Le confraternite in determinati luoghi servono per dare manforte al tribunale.
Caso giudiziario che riguarda una esecuzione capitale, Pietro Carnesecchi era un imputato che venne condannato al rogo nel 1567 e che rappresenta nella storia dell'Inquisizione romana un vero punto di svolta. Da questo momento l'inquisizione non manifesterà più nessuna tolleranza nei confronti del nicodemismo, ma soprattutto nessuna tolleranza nei confronti della élite sociale e politica che si mostra ambigua nei confronti di un pensiero che la Chiesa considera eretica. Colpendo Carnesecchi, si vuole colpire l'alleanza politica che molti di questi pensatori e intellettuali hanno stretto con l'élite del luogo. Carnesecchi è un nobile fiorentino, aristocratico che sposa le idee dello spagnolo Valdés; viene inquisito per la prima volta nel 1546, viene assolto e dopo l'assoluzione fugge a Venezia e viene riprocessato nel 1560; ancora una volta viene assolto ed è protetto da una importante mecenate aristocratica, Giulia Gonzaga. Solo alla morte della Gonzaga, poiché si troveranno delle lettere di Carnesecchi a Giulia, finalmente grazie alle lettere verrà condannato e sentenziato nel 1567. Dalla corrispondenza si vede l'appartenenza dei due a un gruppo erasmista: Giulia è protettrice di Valdes e co-autrice di un'opera a lui attribuita. Carnesecchi a un certo punto avrebbe chiesto a Giulia di bruciare la loro corrispondenza, ma lei non lo fa e inoltre, quando i libri di Valdes vengono messi all'indice, lei continua a tenerli e a leggerli. Ma nel 1566 Giulia muore, dunque si trovano tra le sue carte le opere di Valdes e la corrispondenza che farà condannare Carnesecchi. Il suo processo dura un anno, durante in quale viene utilizzata la corrispondenza nell'interrogatorio contro di lui
Durante il processo chiede l'aiuto dei Medici, estendendo la rete della sua protezione politica; sosterrà inoltre di aver seguito le idee di Valdes prima che fossero messe al bando. Nonostante ciò, le testimonianze vengono messe a confronto con le lettere e quindi saranno i suoi stessi scritti ad ucciderlo. Prima di essere condannato viene torturato in due giorni, finché dopo la sentenza esce in auto da fé e viene sentenziato. Grazie alla sua origine aristocratica, viene decapitato prima di essere messo al rogo.

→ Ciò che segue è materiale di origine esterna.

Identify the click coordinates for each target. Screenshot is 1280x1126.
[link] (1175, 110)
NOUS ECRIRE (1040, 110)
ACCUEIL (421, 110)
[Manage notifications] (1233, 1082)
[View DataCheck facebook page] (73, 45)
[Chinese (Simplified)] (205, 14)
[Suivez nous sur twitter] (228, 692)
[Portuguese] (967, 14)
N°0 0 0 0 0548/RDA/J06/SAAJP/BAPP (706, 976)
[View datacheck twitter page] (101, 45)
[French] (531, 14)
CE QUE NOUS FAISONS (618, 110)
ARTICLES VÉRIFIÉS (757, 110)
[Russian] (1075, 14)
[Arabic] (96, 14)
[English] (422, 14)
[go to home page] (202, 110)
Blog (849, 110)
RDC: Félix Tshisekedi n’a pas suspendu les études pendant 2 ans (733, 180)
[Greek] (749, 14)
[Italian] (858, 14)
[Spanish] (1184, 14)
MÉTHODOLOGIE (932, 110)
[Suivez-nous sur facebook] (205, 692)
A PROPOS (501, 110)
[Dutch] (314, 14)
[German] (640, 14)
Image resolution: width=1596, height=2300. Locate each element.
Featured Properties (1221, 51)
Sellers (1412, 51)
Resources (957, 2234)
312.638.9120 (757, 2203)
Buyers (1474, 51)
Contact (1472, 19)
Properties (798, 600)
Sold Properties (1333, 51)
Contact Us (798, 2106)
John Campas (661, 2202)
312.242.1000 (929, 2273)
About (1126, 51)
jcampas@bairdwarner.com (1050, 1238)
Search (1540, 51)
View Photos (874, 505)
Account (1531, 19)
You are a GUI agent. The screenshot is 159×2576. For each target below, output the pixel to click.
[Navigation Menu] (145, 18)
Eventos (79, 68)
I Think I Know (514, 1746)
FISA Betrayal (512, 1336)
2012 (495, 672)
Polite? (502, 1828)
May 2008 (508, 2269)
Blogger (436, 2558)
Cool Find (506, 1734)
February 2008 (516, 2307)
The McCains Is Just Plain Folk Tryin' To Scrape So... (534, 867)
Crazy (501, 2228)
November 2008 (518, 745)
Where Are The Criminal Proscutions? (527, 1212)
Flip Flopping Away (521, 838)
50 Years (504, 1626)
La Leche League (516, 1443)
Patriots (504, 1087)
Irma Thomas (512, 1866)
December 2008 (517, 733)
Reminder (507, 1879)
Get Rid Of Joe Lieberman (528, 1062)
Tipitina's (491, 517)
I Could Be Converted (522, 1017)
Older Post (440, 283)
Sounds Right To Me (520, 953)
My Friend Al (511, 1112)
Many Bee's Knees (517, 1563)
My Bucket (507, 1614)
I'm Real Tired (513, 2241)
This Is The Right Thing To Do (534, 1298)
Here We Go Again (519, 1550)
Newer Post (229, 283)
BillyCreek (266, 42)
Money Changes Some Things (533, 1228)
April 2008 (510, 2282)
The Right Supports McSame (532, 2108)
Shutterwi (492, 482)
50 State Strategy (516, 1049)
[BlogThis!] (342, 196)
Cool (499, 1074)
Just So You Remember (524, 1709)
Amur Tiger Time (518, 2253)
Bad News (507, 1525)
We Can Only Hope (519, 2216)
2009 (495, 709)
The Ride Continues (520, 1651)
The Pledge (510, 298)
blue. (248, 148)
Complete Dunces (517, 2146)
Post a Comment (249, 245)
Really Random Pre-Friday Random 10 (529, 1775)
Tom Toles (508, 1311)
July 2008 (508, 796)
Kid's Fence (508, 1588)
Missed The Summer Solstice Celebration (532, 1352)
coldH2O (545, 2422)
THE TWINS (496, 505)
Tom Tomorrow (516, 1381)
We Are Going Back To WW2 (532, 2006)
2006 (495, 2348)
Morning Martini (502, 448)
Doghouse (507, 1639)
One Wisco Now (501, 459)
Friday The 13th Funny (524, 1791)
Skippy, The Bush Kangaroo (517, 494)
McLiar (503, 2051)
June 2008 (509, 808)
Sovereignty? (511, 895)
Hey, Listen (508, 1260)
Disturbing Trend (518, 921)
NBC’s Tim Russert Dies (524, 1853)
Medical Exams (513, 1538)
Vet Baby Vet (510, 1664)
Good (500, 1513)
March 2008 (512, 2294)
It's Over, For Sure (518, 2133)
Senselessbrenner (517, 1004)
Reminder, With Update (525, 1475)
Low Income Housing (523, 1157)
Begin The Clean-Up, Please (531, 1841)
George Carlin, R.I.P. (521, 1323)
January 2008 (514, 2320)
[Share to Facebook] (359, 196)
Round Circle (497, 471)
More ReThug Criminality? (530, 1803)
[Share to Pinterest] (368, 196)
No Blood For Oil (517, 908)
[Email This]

Carnesecchi ha letto Lutero, Calvino, ha creduto negli errori di Valdes, ha creduto nel libro "beneficio di Cristo" e ha protetto molti a raggiungere Ginevra.
Da questo momento, con l'esecuzione di Carnesecchi, il Sant'Uffizio non è più disposto a tollerare da parte di nessuno la protezione ad eretici. Per dare dimostrazione, si libera del valdesiano più influente del tempo in Italia, dopo Giulia Gonzaga. Questo è un processo importante perché rappresenta, nella cronologia del tribunale romano, un cambiamento radicale.
Il tribunale romano si organizza contro l'eresia luterana, contro i protestanti e i calvinisti, in Spagna però c'è anche una caccia ai luterani e agli erasmisti, ma sono soprattutto gli Alumbrados quelli che vengono repressi; in Sicilia nel 1547 c'è la prima vittima luterana. La differenza nella specializzazione dei due tribunali è molto chiara: a nord l'obiettivo del Sant'Uffizio romano sono le regioni riformate, mentre a sud sono i valdesiani e tutto questo occupa la prima fase dell'attività del tribunale; negli anni '70 si occuperà piuttosto di magia, di comportamenti sessuali e cose del genere, solo perché essi vengono assimilati all'eresia; soprattutto si occupa di "sollecitatio ad turpia".
Le eresie di cui si occupa in Sant'Uffizio spagnolo in Italia invece riguardano pochi luterani o calvinisti e quelli che vi capitano, sono corsari: spesso corsari che si presentano come musulmani, vengono identificati dalla nascita, dalla regione di provenienza come protestanti o calvinisti ma dietro questo protestantesimo o calvinismo c'è stato un battesimo, e per questo vengono "pizzicati" quando vengono presi in corsa dai cristiani. I corsari luterani sono però una minima parte. Invece, le eresie perseguite molto intensamente sono quelle dei quietisti. All'interno di una galassia di posizioni religiose che, pur sotto il nome di controriforma, cercava di percorrere verso la salvezza.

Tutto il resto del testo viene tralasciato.